## Exercise A
In the four-day work week piece, shorten the paragraph that begins "Everyone was aware that this was a complex project" into a bulleted list that keeps its main facts.
## Exercise B
How long did the preparation for the trial last, according to the four-day work week piece?
## Exercise C
Carry on the four-day work week piece from its last sentence, keeping the same tone and argument.

(Beginning of Selected extract)

The largest ever experiment around shortening the work week was conducted in the UK - over 60 companies across all sectors participated, sharing the journey with academic institutions like Boston College and University of Cambridge. The final report was released this past week.
The data collected is quite convincing:
➡️ Companies continuing with 4 day week: 92%
💰 Average revenue (vs last year): +35%
Number of employees resigning: -57%
💪 Improved physical health: 37%
🧠 Improved mental health: 43%
🔥 Reduced Burnout: 71%
💧 Reduced Stress: 39%
🎤 Hiring: easier
Technically, the four-day-work-week is the way forward. Who wouldn’t want to get those benefits? They are clear cut, scientifically validated, and didn’t get muddled with pandemic “figuring it out”.
If the data shows there are better ways to work (e.g. 4 day work week, remote flexibility) - what's stopping companies from implementing change?
You can find the reasoning in the report itself: "the trial involved two months of preparation, with workshops, coaching, mentoring and peer support, drawing on the expertise of those who had already implemented four-day weeks [...]."
Or, in other works: changes were introduced deliberatively, with a transition period, and involving everyone within the work force.
Everyone was aware that this was a complex project. Each company appointed a person or a group to lead the change. Everyone received training and support.
Compare this with sending everyone home to work remotely and hoping that somehow things will work out.
Complex situations require a plan - and ownership
Changing the way a company works touches every single process in the company.
Every person needs to change the way they work.
Every workflow needs to be adapted.
Every software (including triggers and presets used for years) needs to be updated.
This is not something you drop on HR to figure out. It’s not something you ask your COO to have a look at.
You need to actively involve everyone, and you need someone to spearhead the change. And that someone needs the full backing of the exec team - not just a lukeworm “yeah, we’ll see”.
“Building the rocket as we are flying it” sounds great - and you end up on the ground
It’s not impossible to figure things out as you go. Even complex things.

(End of Selected extract)
(Beginning of Data for analysis)

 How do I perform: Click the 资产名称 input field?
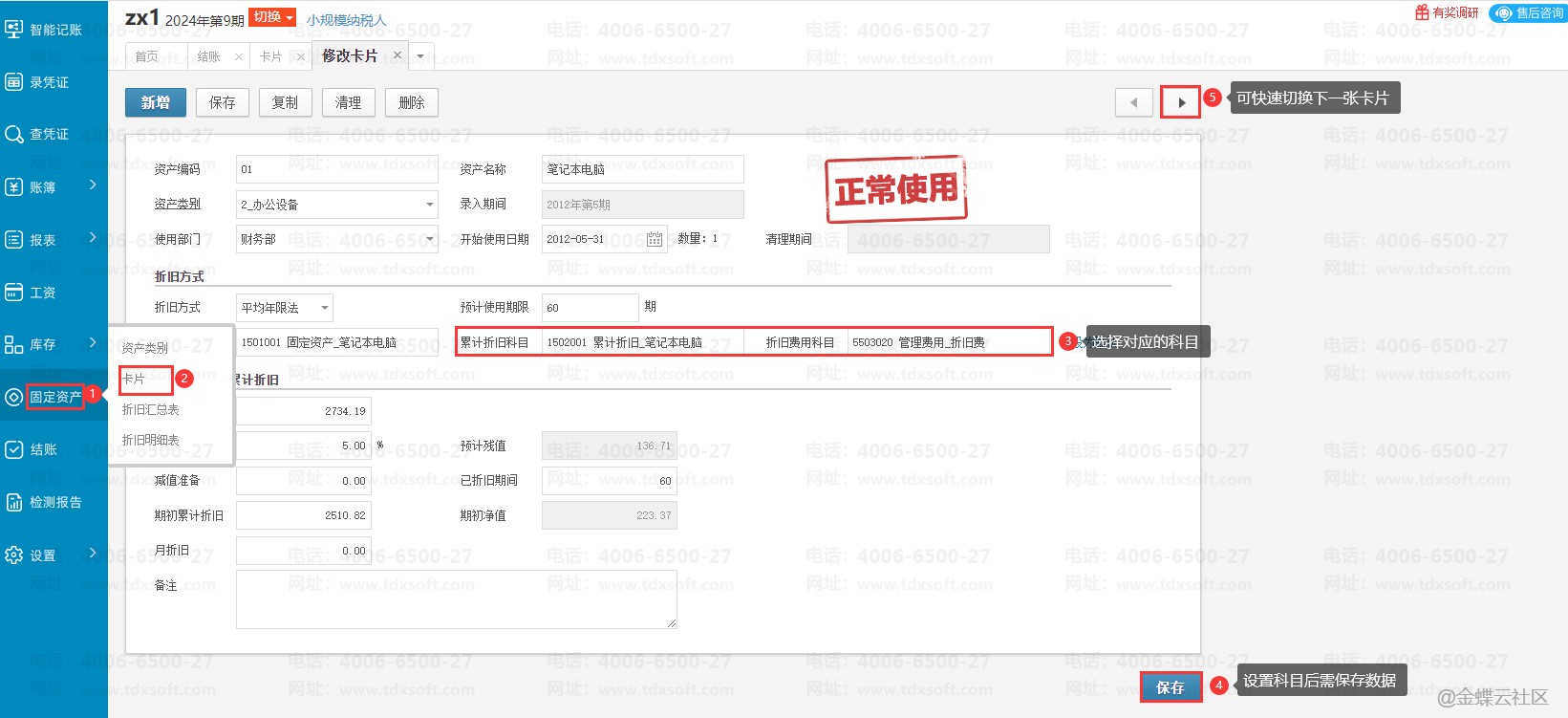pyautogui.click(x=642, y=169)
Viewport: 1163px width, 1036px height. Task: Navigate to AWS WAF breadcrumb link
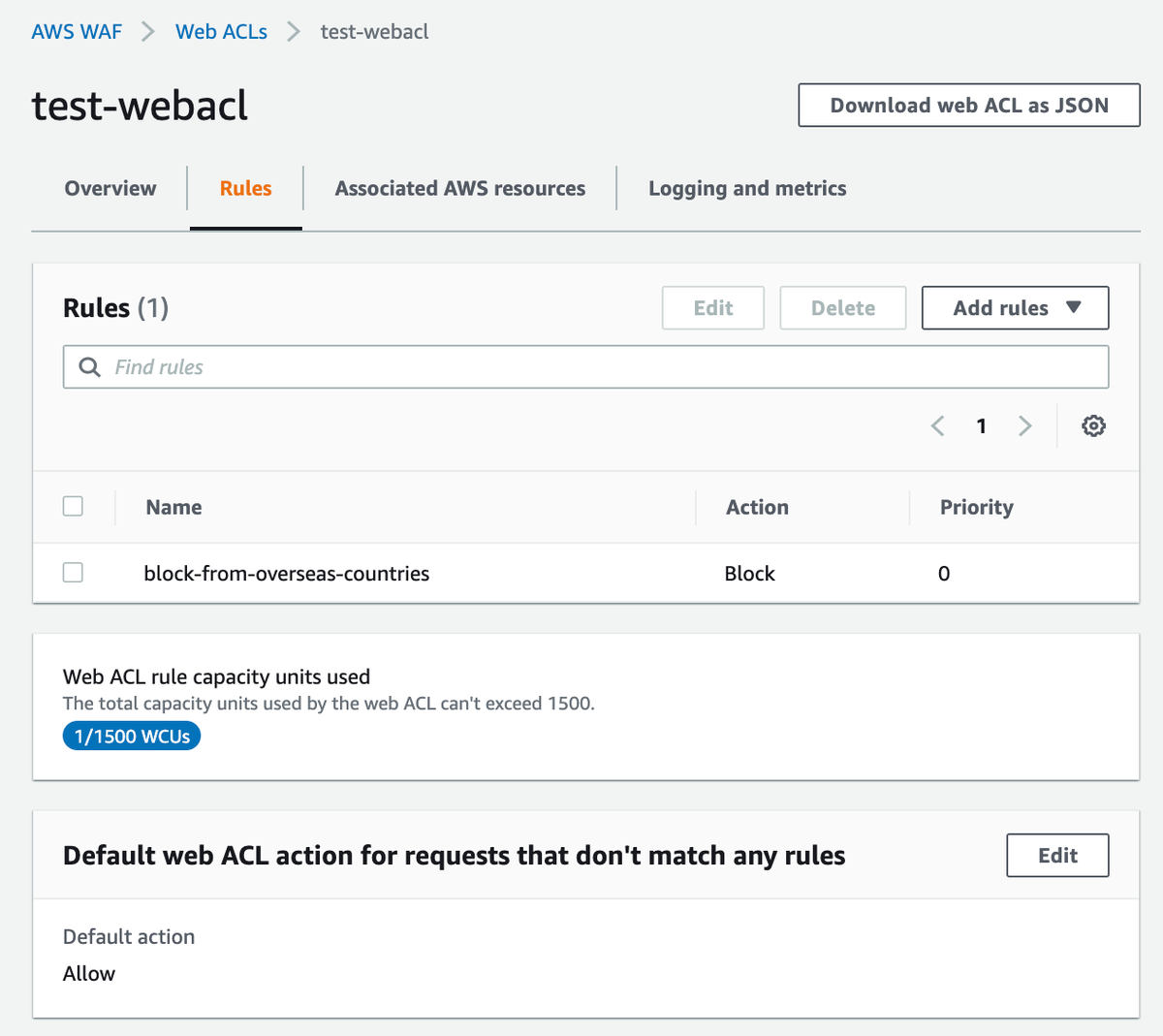click(x=77, y=32)
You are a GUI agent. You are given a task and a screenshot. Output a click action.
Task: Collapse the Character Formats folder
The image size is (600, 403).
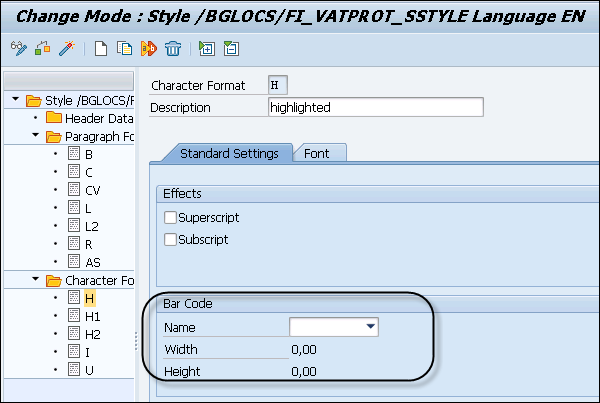[36, 281]
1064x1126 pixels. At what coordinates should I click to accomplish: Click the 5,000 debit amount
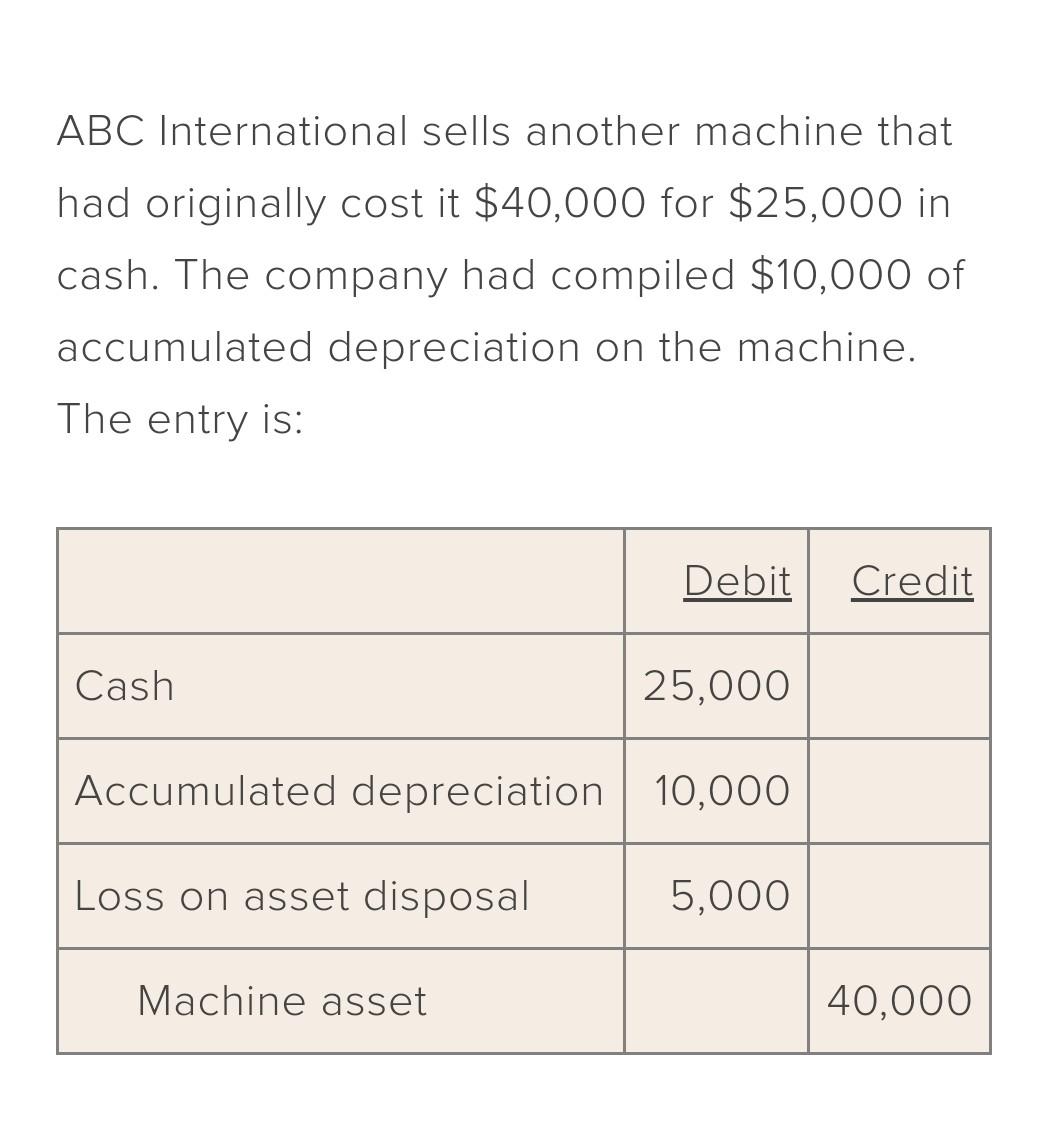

(End of Data for analysis)

## Exercise result A
- The project was understood to be complex.
- Each company named a person or group to lead the change.
- Everyone got training and support.

## Exercise result B
Two months.

## Exercise result C
However, at the very least everyone needs to be aligned around what you are trying to figure out. And someone needs to be in charge of collecting everything that breaks and coordinate what is going to happen about those things.
E.g., how do you make sure to offer your usual customer support coverage without removing the team's access to engineering every Friday. (You can learn from Buffer here).
Or how do you support team managers who are now productivity coaches for their own team members?
Unless you have proactive alignment on the executive team and a clear mandate for someone to take ownership of the entire process - change may not happen.
And that’s exactly what happened with those who signed up for the 4-day-work-week experiment.
The positive results didn't just "appear". They are the sum of high motivation (people love to have more time off) and a concerted effort to adapt the way of work to a new reality.
The difference between THIS implementation (prepped, planned, supervised) to how many companies elsewhere introduced 4 day work week (hyped as a “perk” to improve retention and hiring results) is impressive - and not really surprising.
The way we work, the way people collaborate - it’s a complex network of relationships, activities, and interdependencies. It’s obvious. And complex.
Who’s in charge of improving the way how people work together at your company? What if someone was in charge?